Kisan Sangh

The growers’ great awakening. Founded in 1937 by Ayodhya Prasad, Kisan turned scattered cane farmers into a negotiating force.

Key Facts

Founded

27 Nov 1937, western cane belt (Ba–Lautoka). Grass-roots launch in shed meetings and bazaar halls.

Organiser

Ayodhya Prasad (ex-teacher). Built village-to-shed committees, trained delegates, ran price meetings.

Strategy

“Don’t plant without a contract” (1939–40); use food/alternative crops to pressure CSR; insist on formula transparency and arrears review.

Politics

Backed B. D. Lakshman for the Legislative Council (elected 1940), linking farm demands to constitutional debate.

Flashpoint

1943 strike: Kisan opposed a full stoppage; split with the newly formed Maha Sangh hardened.

Legacy

Standardised farmer representation: shed committees, elected delegates, price formula literacy—adopted by later unions and parties.

Founding & key people

Kisan Sangh emerged from a season of mass meetings in Ba and Lautoka where growers dissected cane prices, transport fees and mill deductions.
Ayodhya Prasad coordinated a network of shed committees so each gang elected its own delegates.
In 1940, the union supported B. D. Lakshman to the Legislative Council, creating a channel from farm gate to the colony’s law-making arena.

Why it mattered

Kisan’s innovation was education: price formulas were taught, contracts were read aloud, and growers rehearsed how to negotiate as a bloc.
This changed bargaining from complaint to structured talks—food cropping and staged boycotts were used to reduce reliance on CSR planting cycles.

Flashpoints & campaigns

  • 1939–40: “Don’t plant without a contract”—farmers pivoted to food crops to compel CSR negotiations.
  • 1940: Partial concessions on the cane contract; election of B. D. Lakshman strengthened political leverage.
  • 1943: Split with Maha Sangh over strike tactics; Kisan argued for staged pressure instead of a blanket stoppage.
  • 1950s–60s: Continued participation in price reviews and constitutional dialogue, even as rival farmer bodies rose.

Today

Organisational influence has waned as new federations and parties emerged, but Kisan’s methods—committee elections, contract literacy, and crop-switch leverage—remain the template for farmer representation.

Legacy

A school for Indo-Fijian leadership: many who learned finance, meeting procedure and public speaking in shed committees later moved into municipal boards, cooperatives and Parliament.

Timeline

Milestones

1937

Kisan Sangh founded (27 Nov).
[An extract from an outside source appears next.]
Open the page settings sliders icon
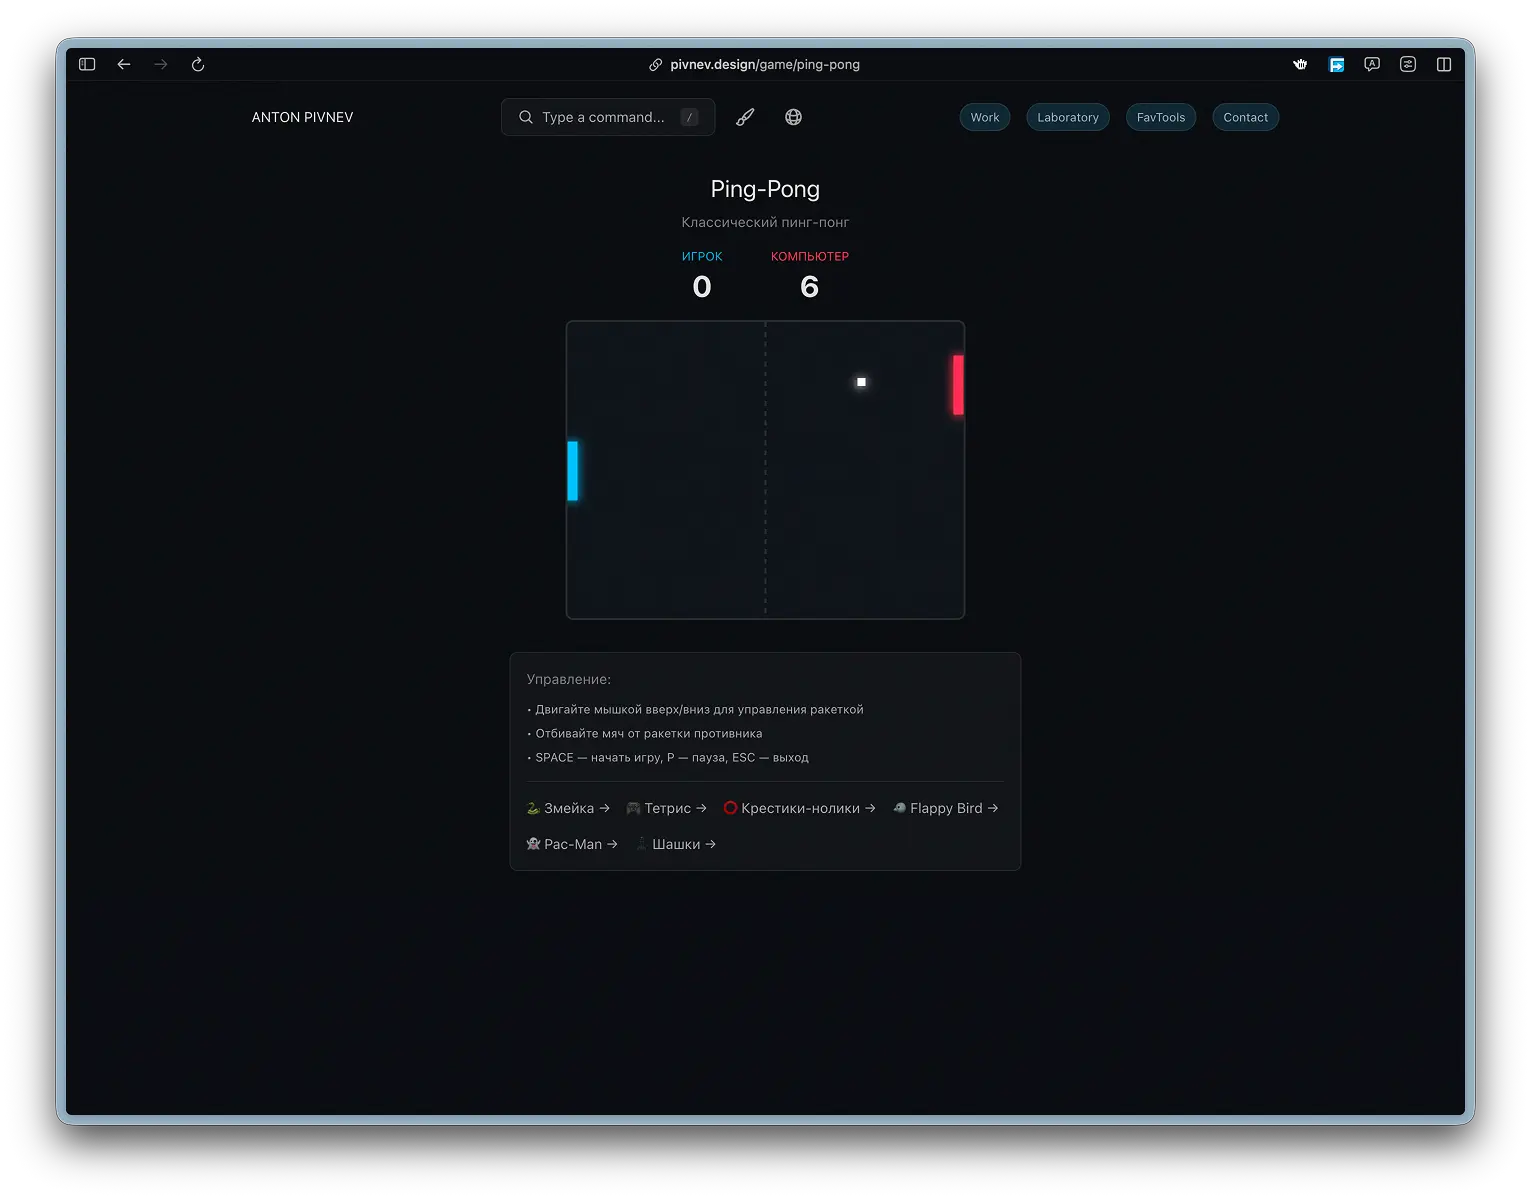click(1408, 64)
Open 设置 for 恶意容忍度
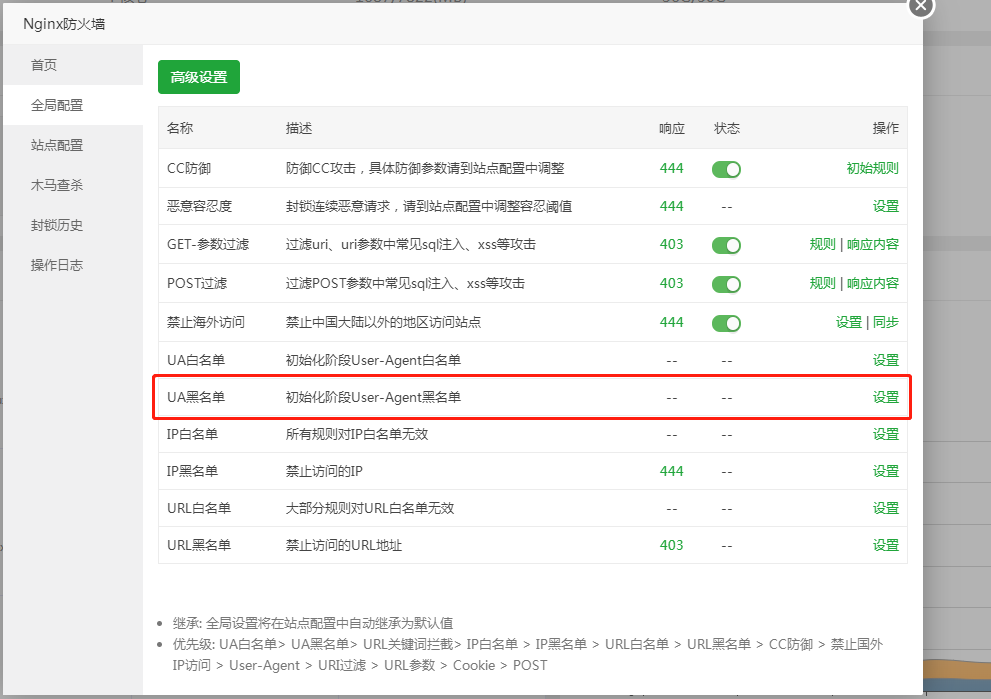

Shed committees formed across the west.

1939–40

“Don’t plant without a contract” campaign; food-crop pivot forces talks with CSR.

1940

Contract concessions won; B. D. Lakshman elected to the Legislative Council with union backing.

1943

Union split over strike tactics; Maha Sangh favours stoppage, Kisan opposes.

1950s–60s

Kisan participates in subsequent contract cycles and constitutional debates.